Estábamos solos en el campo. Aquella paja amontonada en perfectos primas panizos hacía del lugar una tramoya bellísima. Los rayos del sol, paralelos ya al suelo, lo incendiaban todo de destellos rojos y dorados, como los focos de un escenario clásico: antorchas proyectadas sobre espejos. La escena era tan teatral que esperaba uno que en cualquier momento se alzase sobre el silencio del campo una trompetería romana anunciando el atardecer como se anuncia al emperador que acaba de entrar en el circo: aúreo, imperial, irrepetible.
Estábamos todos bien; las risas se movían como bandos de gorriones, por todas partes y en turbulencias, como lo hacían las hojas ya agostadas de los chopos que teníamos en frente y detrás nuestro, danzando por el suelo como locas, levantándose luego por el aire caliente de la tarde de verano.

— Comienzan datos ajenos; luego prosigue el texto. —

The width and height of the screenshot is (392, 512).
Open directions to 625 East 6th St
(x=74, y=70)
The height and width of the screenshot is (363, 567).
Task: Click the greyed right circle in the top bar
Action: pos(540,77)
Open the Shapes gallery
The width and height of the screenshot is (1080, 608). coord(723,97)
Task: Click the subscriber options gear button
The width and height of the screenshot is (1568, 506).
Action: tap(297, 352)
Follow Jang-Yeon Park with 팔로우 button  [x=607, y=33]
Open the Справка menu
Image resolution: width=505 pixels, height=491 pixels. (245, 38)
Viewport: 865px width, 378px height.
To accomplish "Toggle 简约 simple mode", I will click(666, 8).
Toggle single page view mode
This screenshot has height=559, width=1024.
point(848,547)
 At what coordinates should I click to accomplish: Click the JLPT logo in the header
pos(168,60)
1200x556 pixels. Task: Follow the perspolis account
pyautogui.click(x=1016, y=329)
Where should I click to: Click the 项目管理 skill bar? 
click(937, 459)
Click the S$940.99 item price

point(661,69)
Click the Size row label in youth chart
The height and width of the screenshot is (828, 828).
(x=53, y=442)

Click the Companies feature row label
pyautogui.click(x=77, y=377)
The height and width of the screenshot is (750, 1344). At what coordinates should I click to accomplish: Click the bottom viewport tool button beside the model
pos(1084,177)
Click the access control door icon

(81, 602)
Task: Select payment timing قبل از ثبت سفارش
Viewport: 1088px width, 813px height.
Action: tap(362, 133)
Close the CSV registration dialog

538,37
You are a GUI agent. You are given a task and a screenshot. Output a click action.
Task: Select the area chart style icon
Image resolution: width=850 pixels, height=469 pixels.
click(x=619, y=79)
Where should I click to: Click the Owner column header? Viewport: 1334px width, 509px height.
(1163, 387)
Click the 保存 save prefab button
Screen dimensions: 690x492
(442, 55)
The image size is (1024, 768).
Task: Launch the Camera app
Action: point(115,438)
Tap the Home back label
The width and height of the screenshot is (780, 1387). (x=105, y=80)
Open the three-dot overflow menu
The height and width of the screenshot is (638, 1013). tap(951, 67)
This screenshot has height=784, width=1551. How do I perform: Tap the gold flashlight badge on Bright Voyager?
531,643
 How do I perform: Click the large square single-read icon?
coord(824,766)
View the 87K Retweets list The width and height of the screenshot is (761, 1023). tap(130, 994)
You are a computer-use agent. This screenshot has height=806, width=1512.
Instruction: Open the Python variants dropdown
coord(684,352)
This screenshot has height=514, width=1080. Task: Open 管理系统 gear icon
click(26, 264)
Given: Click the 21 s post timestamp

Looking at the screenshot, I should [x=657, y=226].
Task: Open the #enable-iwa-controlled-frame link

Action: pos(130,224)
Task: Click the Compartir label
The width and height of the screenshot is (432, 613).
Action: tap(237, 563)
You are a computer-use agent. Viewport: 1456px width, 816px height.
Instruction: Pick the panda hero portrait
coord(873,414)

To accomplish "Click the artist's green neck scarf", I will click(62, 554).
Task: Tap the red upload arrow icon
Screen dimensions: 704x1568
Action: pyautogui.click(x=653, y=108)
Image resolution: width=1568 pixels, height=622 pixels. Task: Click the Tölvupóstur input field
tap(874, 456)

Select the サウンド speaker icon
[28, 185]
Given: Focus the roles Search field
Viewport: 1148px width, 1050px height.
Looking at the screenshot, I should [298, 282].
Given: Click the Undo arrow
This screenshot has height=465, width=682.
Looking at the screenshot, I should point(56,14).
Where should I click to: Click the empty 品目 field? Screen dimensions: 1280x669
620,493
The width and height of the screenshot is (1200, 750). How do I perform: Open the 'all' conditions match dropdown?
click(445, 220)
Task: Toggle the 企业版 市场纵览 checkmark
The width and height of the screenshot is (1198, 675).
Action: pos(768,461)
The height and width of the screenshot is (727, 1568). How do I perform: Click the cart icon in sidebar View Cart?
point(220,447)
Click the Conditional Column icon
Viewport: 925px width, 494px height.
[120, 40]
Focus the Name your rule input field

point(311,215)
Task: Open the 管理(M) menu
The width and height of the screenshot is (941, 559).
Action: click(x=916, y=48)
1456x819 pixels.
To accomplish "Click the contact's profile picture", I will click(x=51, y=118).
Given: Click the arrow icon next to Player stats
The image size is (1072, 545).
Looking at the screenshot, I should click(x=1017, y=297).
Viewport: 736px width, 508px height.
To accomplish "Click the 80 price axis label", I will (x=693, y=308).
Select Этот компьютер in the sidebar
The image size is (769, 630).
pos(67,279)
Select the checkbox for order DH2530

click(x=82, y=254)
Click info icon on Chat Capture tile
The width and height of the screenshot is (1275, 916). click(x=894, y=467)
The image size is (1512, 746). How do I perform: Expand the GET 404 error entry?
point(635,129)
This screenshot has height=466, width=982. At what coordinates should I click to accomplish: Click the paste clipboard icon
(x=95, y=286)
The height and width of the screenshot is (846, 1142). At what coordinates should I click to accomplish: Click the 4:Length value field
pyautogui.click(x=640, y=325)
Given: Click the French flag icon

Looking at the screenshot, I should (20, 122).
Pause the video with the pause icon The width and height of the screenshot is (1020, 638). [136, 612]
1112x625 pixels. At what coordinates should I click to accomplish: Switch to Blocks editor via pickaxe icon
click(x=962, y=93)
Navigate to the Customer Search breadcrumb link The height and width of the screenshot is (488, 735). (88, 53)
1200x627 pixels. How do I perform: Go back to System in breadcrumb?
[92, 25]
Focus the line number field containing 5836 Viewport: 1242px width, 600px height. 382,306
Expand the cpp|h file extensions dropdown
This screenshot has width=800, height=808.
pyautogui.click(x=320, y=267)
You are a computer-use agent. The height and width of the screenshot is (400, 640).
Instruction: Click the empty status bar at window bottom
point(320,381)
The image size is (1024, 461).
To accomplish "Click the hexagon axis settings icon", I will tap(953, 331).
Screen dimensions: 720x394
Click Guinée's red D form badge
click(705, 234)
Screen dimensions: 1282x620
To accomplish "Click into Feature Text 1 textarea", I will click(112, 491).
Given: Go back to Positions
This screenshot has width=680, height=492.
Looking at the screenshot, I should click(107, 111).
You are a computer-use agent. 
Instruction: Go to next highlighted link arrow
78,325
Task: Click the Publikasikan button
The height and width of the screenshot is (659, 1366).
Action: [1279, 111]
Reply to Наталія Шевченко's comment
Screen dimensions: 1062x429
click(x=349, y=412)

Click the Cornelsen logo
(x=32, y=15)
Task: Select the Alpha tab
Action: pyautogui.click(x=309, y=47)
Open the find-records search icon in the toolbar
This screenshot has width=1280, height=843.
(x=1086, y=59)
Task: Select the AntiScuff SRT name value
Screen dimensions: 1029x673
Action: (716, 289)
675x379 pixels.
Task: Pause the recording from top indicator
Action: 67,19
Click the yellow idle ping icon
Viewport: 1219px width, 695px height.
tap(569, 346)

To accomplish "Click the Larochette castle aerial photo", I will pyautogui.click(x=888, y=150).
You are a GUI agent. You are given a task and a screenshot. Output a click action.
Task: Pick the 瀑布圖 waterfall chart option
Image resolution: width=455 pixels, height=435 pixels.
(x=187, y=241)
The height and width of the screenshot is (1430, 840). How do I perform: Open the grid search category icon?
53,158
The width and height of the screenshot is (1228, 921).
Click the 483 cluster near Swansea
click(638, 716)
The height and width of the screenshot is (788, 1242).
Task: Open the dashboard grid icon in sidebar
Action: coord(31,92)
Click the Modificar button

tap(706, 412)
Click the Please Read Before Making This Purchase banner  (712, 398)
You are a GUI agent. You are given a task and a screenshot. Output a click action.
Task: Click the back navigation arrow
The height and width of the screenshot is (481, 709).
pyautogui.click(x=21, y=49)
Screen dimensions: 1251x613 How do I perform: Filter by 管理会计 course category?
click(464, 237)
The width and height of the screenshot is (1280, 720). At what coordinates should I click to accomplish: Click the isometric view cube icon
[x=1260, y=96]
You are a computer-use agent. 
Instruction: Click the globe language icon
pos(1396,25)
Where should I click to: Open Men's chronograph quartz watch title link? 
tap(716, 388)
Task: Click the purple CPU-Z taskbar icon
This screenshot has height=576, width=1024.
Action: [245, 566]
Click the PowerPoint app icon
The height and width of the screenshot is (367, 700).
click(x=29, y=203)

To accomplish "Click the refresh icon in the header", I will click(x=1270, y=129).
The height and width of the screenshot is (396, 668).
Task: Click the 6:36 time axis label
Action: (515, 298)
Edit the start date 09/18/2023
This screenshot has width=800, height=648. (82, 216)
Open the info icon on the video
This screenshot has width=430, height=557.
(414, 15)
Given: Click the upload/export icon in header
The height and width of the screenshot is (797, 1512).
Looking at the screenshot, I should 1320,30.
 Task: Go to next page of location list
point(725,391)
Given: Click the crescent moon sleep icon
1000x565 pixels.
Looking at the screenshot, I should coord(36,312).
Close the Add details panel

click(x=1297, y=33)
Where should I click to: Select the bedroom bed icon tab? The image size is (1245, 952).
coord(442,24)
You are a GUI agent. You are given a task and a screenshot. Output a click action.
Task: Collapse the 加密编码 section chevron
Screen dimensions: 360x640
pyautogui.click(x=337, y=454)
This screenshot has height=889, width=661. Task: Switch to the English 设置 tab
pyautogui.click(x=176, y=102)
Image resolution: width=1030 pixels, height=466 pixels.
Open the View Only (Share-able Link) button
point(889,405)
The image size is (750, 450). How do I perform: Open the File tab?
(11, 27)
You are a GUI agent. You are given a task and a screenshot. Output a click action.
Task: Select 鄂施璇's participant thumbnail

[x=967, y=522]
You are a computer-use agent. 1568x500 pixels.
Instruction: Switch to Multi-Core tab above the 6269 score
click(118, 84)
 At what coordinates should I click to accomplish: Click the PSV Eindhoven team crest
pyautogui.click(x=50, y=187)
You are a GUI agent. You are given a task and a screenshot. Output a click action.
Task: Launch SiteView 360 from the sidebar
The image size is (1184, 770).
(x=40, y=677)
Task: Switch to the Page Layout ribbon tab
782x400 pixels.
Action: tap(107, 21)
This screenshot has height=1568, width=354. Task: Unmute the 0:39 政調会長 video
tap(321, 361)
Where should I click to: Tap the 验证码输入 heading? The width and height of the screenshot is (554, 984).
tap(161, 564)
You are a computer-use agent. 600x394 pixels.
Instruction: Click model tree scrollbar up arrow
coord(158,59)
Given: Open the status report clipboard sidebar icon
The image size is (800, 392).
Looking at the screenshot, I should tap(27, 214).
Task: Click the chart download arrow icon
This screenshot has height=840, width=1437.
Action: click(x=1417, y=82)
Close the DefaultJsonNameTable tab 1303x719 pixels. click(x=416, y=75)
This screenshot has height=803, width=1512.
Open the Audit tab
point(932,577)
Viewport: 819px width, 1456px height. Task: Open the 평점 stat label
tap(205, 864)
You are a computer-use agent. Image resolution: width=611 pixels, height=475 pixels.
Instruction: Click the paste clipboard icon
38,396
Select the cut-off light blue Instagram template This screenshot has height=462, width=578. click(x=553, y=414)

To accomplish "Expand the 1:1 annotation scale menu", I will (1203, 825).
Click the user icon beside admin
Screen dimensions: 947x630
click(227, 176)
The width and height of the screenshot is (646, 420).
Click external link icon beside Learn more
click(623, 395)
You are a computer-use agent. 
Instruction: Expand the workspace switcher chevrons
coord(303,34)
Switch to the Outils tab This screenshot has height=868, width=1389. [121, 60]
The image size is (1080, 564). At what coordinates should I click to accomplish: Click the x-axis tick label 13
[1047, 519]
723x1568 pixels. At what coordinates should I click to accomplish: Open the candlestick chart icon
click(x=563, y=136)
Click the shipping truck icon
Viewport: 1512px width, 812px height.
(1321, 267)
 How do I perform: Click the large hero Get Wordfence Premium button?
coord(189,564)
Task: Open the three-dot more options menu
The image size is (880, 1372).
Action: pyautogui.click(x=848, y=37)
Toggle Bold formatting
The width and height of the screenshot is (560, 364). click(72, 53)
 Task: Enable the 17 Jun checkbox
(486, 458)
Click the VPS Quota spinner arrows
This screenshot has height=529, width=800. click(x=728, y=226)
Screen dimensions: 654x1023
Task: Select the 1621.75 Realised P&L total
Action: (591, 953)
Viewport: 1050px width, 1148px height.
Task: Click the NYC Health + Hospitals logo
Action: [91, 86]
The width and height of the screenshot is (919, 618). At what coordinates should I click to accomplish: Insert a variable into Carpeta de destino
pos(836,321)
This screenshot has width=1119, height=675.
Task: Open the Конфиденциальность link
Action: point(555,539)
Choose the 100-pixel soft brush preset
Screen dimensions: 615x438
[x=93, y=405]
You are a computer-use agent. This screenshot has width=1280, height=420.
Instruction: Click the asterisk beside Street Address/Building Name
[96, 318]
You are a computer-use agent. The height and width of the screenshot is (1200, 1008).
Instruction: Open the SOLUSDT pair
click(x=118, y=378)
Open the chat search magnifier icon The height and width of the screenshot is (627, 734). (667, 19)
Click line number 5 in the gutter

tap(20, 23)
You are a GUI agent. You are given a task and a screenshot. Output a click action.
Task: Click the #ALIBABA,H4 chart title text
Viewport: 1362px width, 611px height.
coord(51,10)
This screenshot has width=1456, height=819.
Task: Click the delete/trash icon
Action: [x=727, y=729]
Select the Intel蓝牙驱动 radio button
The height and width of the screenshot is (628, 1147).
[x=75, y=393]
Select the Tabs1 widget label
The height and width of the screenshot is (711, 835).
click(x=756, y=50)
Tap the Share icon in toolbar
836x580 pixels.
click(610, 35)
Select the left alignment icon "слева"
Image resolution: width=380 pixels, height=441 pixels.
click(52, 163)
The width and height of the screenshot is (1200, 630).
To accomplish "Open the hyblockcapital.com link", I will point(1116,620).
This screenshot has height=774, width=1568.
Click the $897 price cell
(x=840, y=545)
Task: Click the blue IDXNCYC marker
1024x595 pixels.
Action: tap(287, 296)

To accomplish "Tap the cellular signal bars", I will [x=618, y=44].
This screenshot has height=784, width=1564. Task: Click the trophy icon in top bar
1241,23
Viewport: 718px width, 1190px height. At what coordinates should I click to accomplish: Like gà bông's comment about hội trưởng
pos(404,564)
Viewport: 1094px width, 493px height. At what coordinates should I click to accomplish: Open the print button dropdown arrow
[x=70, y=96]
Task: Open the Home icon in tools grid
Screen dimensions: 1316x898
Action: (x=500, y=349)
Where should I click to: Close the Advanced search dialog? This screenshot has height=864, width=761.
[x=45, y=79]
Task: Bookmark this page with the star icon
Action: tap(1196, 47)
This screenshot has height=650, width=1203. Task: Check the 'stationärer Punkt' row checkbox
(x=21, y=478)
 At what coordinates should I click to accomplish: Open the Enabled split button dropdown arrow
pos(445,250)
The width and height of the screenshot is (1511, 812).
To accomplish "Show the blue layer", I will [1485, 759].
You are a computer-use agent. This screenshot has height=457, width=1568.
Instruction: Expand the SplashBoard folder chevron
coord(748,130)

Respiraba uno profundamente, no tanto por la ansiedad que produce la contemplación de lo bello como por intentar meter todo eso que veía y oía en los pulmones; atraparlo así y hacerlo propio para siempre. Al final de aquellos juegos nos volvimos tranquilamente hablando lo justo, sin necesitar nada más ni a nadie, creyendo que lo teníamos ya todo y, de todos, todo también.
Cuento esto hoy porque luego pasan los días y un acontecimiento traumático, que no te afecta directamente, hace que el recuerdo de aquellas escenas, aparentemente rutinarias (unos paseos y unos juegos) se conviertan en algo extraordinario e irrepetible.
Desearíamos disfrutar, cuantas más veces mejor, de los mismos escenarios dorados, el mismo sol, los mismos sones de trompetas anunciando atardeceres, con las mismas personas, para hacer destellar esta vida paradójica -de costumbres y traumas- con unos minutos de respiros bondadosos, aunque sean procedentes de la memoria. Y se inclina por fin la pluma de uno a escribir de estas cosas y no de tragedias, por si alguien que lo necesitase lo leyese y se reconforte, si es posible y lo consigo, con la sola recreación de aquella representación teatral de la que fui testigo y protagonista.